After a vinous yawn, Amadys seems prepared to change the subject. "I have won one link and am soon enough to gain another, I'd wager. Soon I'll have many a fine reason to apportion myself to pleasure and good cheer. Who is worth knowing, do you think, in this charming old city of yours…?"

Wulfred turns his head to tip up the cup of wine he has drunk from, giving Amadys a view of his profile. One eye opens and turns to the man speaking of links and those to be known in the city. He'll bring down the cup and exhale a satisfied sigh. "That is a rather attractive inquiry, milord." He looks down at his cup to see if there is a droplet left. He doesn't hold it out for a refill, opting to casually toss it between his hands.
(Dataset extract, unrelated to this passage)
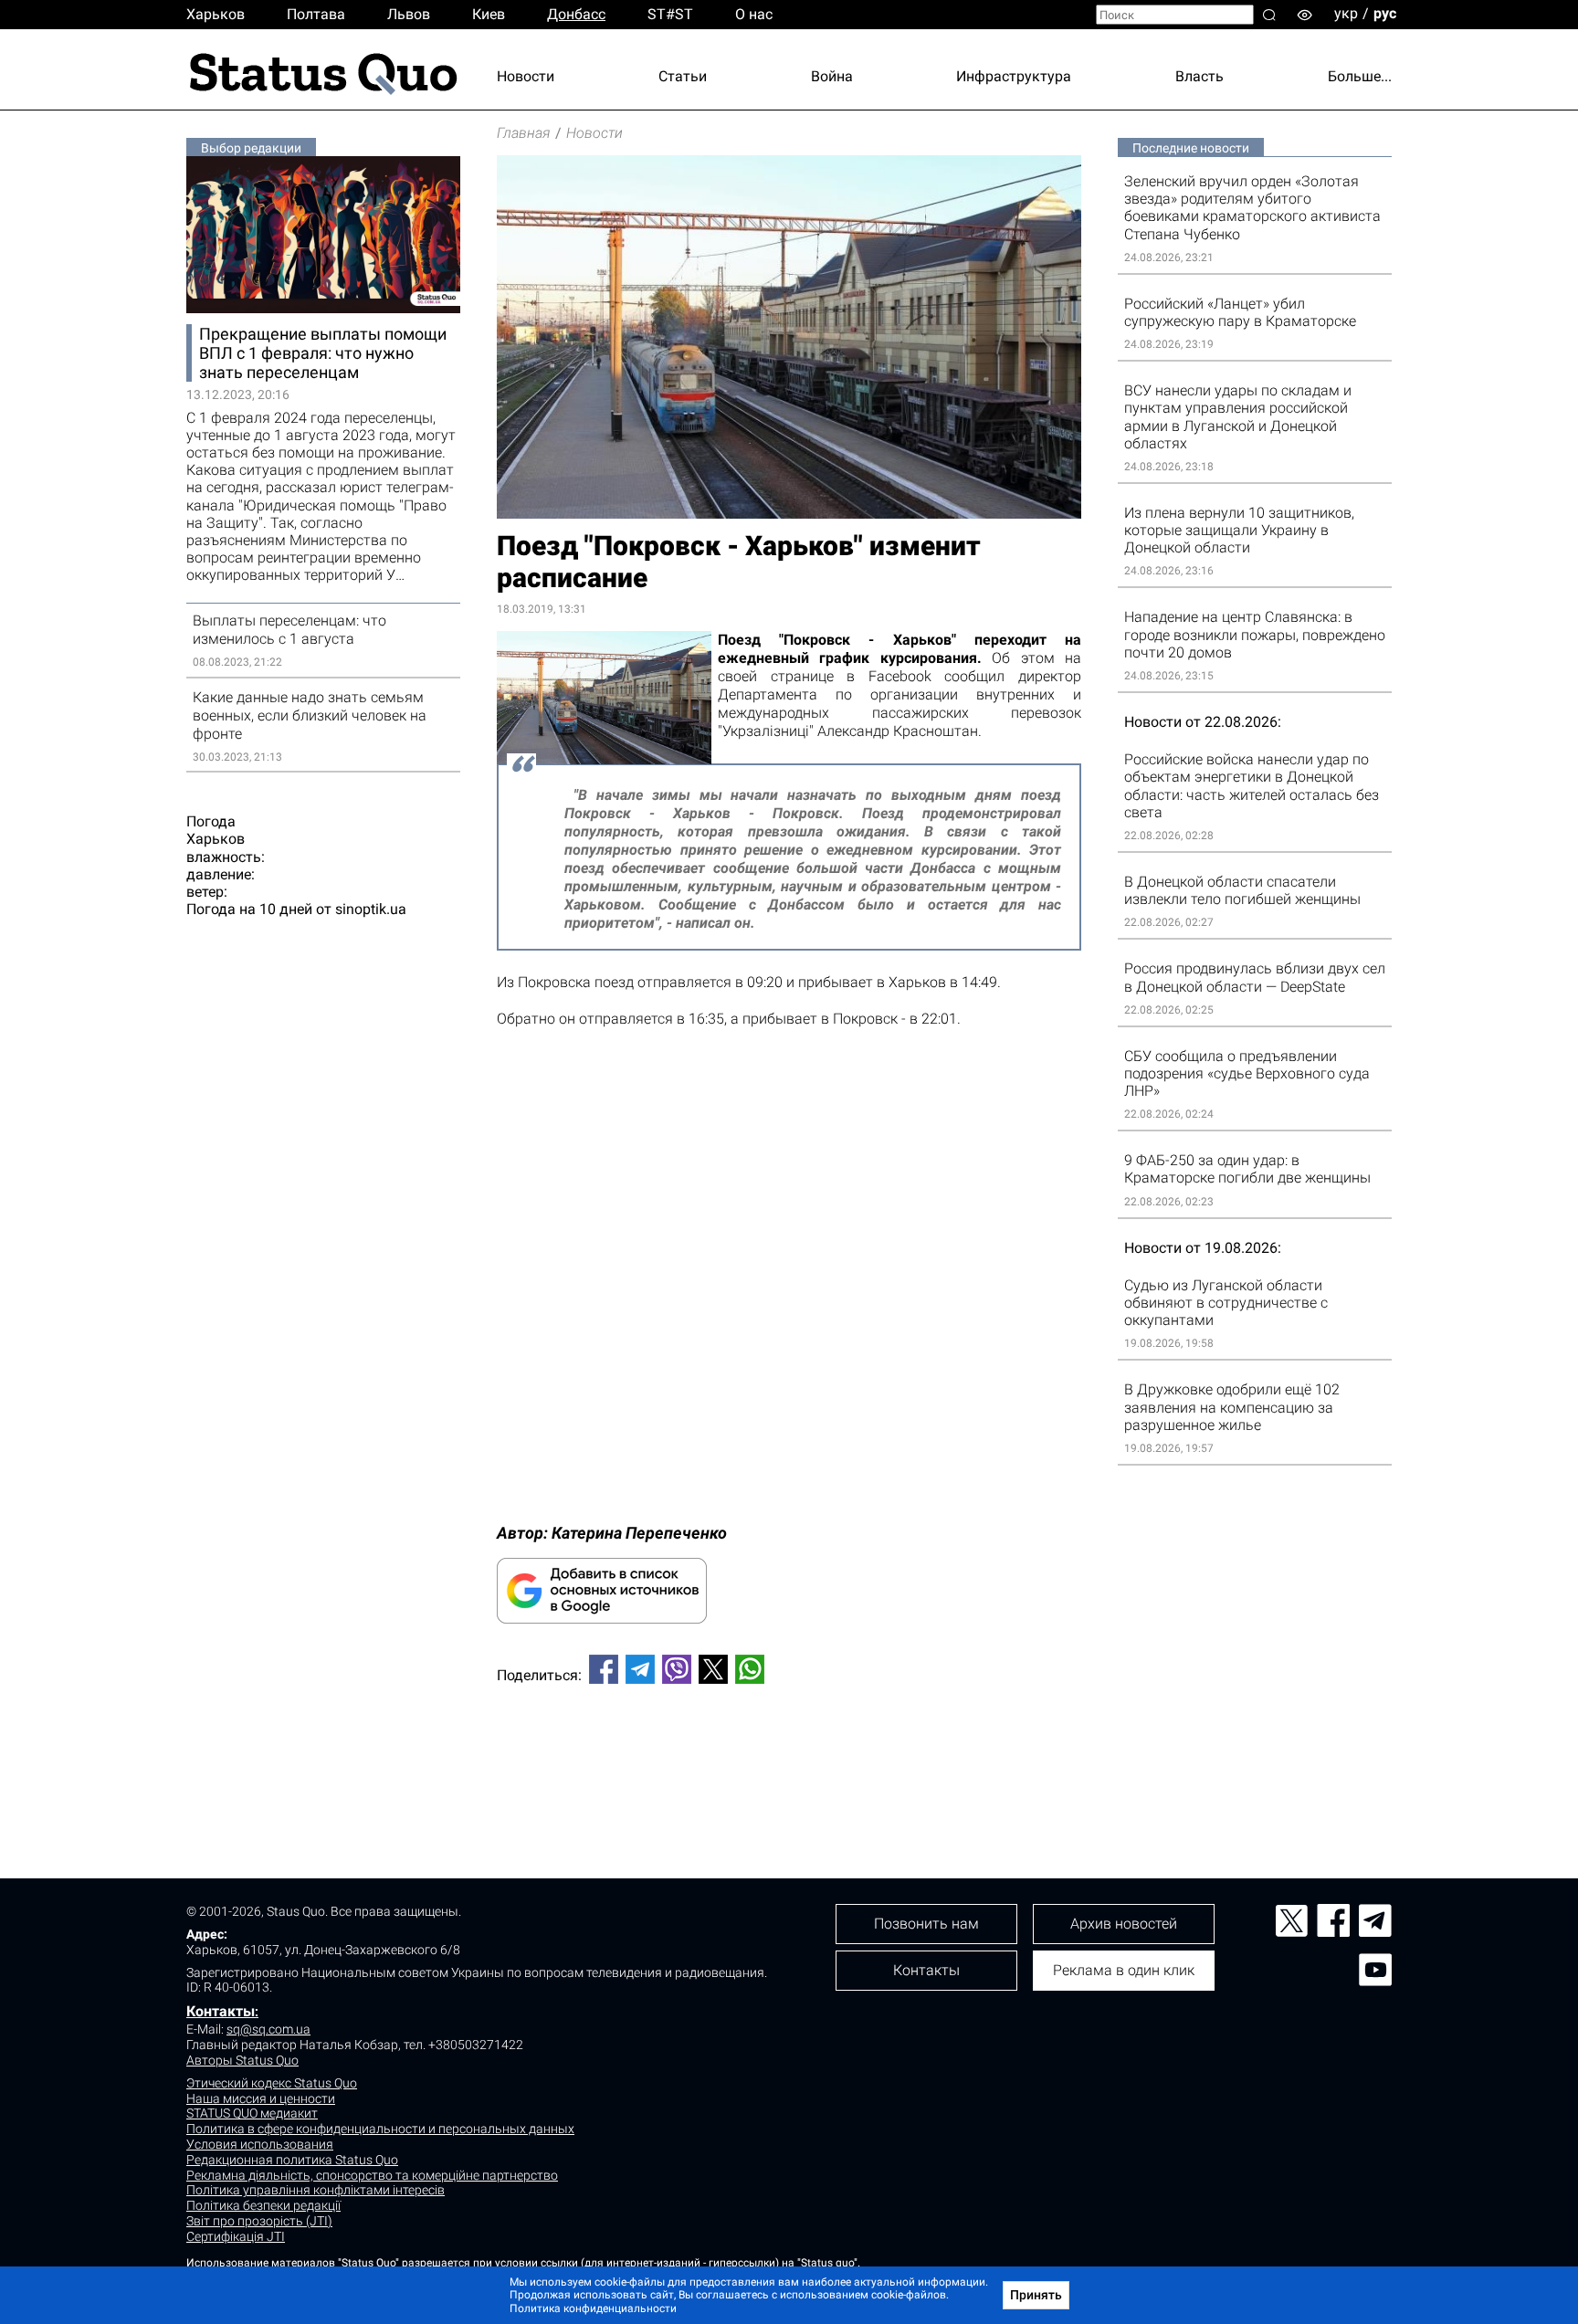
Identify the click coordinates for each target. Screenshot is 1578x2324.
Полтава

"I'm going to assume you already know of Lord and Lady Tyrell, so we will skip that part of the divulgence," he begins while casually rolling the cup down one arm. He bounces it off of the inside of his elbow and catches it in his hand, "There are the Lannisters who have come to roost in our fair city, the Lord of Knives Trystan Banefort and his wife Lady Leof Banefort. You also have Lady Vivian Brax, whose home is reputed to be where the sun doesn't shine. Make note should someone ask you to store things in such a location." He then begins to balance his wine cup on two fingers as he continues, "Then you have the Targaryens who have come to our lovely city, most notably Aeron whose presence at the Bawdy Bard is second only to his presence in the beds of the Bawdy Bard." He flips the cup once and then catches it in his hand, "There are also a number of sellswords that have plagued the city. They're worth noting for the purpose of avoiding them, in particular the ones that carry Dothraki weapons and bear no humor in their words." He then looks askance to nothing, darting his eyes away from the group, "Have I left anyone out? I suppose it is good to know me. I was told not to sell myself short."
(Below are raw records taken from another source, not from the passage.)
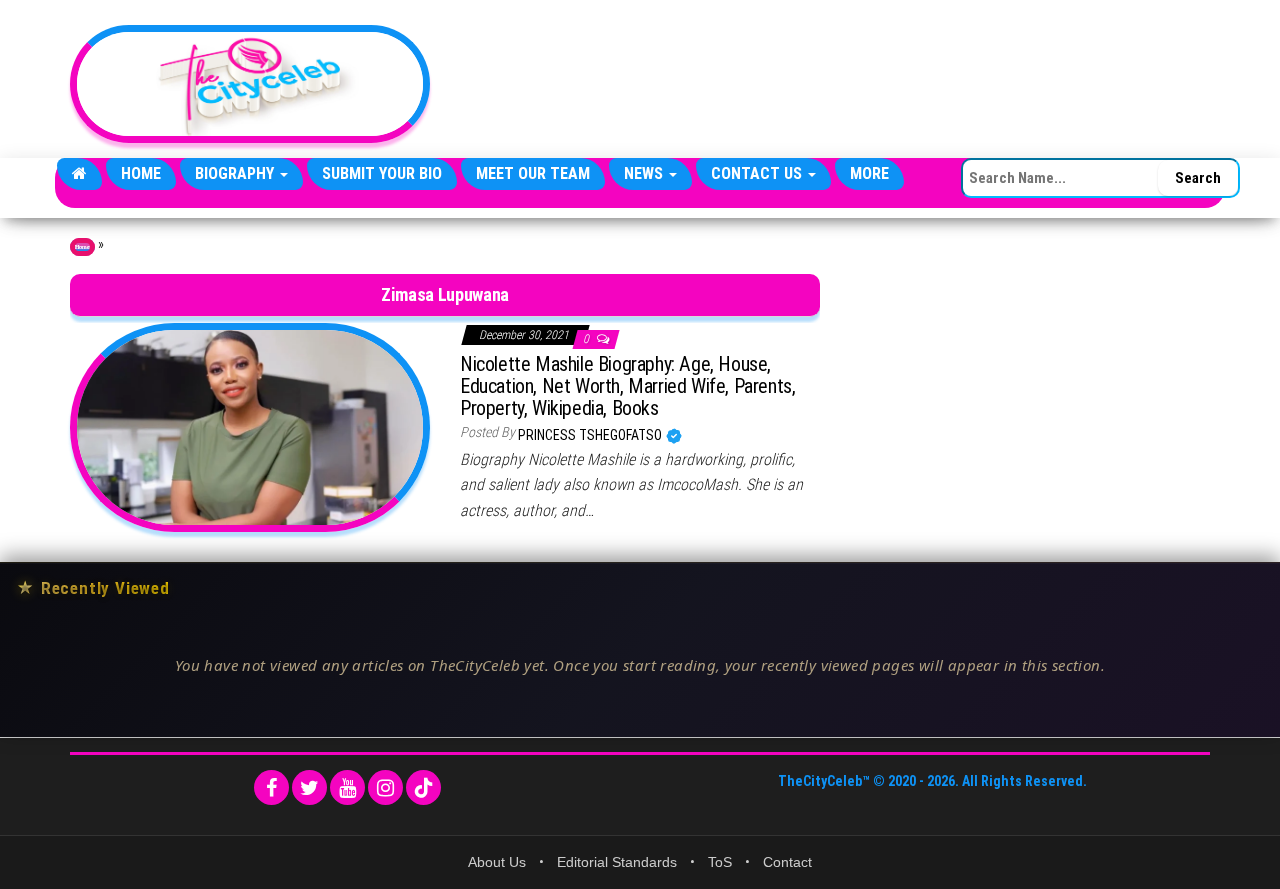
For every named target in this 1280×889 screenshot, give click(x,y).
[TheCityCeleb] (79, 174)
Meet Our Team (533, 173)
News (645, 173)
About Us (497, 862)
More (869, 173)
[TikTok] (423, 787)
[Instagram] (385, 787)
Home (141, 173)
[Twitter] (309, 787)
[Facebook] (271, 787)
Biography (236, 173)
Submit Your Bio (382, 173)
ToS (720, 862)
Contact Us (758, 173)
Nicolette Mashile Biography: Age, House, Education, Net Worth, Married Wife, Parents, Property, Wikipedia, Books (627, 386)
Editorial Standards (617, 862)
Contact (787, 862)
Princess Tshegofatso (591, 435)
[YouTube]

"Well, I expect I met them at court as a boy, years ago," Amadys claims, perhaps a little too smoothly to be convincing, "but I can scarcely be said to know any of the Roses well. Heard some wounded knight rant about how there was a well dowered daughter here, a Lady Laura or some such, before Maester Varderalk saved his life, at the cost of his jaw." But he falls quiet again willingly enough and listens to Wulfred's account with all the diligence he has seemed hitherto to lack, only interjecting at the mention of Vivian to murmur, "ah, yes, Lady in her own right, I gather," before shrugging into a light laugh at the excise-man's crude jests.

At this point another acolyte approaches, looking apologetic, and bends to whisper something in Amadys's ear. The sometime lordling looks much put out by it. "How irksome. It seems there has been some mistake, and I'm expected back with the bloody ravens, at this time of night. It's been…an education, Wulfred. Stick with old Permant as long as you like, he'll be far too gone to recall whether or not he knows you by now."

With a gracious smile and a rapid inclination of his head, Amadys then swills back the last of his cup, and follows his fellow-student off to some feathery errand or other.